### Provided information
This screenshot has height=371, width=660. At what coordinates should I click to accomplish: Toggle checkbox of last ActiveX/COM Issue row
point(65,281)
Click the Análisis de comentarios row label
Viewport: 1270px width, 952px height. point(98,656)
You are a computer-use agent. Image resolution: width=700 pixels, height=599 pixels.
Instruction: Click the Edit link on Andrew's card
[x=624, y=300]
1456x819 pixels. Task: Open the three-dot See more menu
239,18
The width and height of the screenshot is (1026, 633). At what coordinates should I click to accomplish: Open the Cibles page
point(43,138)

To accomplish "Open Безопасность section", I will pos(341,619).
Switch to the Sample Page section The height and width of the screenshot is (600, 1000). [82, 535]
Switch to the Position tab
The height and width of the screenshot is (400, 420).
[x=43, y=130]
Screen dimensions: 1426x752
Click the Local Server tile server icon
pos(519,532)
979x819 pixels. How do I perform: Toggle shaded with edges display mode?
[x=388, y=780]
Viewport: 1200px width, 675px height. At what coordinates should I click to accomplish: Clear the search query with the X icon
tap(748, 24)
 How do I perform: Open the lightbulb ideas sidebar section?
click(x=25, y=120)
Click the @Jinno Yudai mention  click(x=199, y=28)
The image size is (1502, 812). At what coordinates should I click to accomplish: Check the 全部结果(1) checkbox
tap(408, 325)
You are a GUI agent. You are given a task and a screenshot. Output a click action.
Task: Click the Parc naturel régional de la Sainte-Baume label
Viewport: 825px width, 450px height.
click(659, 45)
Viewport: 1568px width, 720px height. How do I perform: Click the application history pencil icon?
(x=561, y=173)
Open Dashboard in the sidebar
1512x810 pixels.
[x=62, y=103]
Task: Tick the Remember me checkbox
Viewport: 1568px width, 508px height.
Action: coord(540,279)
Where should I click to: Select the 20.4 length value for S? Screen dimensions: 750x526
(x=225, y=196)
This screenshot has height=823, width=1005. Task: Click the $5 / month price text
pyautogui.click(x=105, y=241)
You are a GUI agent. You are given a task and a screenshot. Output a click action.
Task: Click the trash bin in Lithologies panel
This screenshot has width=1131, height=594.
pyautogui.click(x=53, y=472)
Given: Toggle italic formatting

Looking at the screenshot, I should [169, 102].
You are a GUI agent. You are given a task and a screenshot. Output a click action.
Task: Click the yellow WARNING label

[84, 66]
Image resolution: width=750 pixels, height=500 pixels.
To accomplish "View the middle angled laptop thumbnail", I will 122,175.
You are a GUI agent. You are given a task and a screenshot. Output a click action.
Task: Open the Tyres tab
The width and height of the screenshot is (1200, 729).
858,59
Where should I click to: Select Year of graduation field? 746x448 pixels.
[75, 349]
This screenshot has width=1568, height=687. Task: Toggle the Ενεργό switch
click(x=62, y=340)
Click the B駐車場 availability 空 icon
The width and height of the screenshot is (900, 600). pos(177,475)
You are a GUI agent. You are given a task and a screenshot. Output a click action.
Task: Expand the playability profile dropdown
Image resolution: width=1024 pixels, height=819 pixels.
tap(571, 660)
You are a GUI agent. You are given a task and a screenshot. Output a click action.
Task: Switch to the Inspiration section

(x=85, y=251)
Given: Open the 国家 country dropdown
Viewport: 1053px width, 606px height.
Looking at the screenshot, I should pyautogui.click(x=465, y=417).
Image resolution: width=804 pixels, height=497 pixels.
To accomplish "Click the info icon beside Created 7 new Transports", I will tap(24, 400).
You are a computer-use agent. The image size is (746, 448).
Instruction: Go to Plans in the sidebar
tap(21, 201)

### Stated goal
Could you write out every line of the material from the line containing "Viewport: 1568px width, 720px" through the line containing "Action: coord(540,279)", and shift each coordinate in the answers by adding 64 to it?

### Problem solution
Viewport: 1568px width, 720px height. How do I perform: Click the application history pencil icon?
(x=625, y=237)
Open Dashboard in the sidebar
1512x810 pixels.
[x=126, y=167]
Task: Tick the Remember me checkbox
Viewport: 1568px width, 508px height.
Action: coord(604,343)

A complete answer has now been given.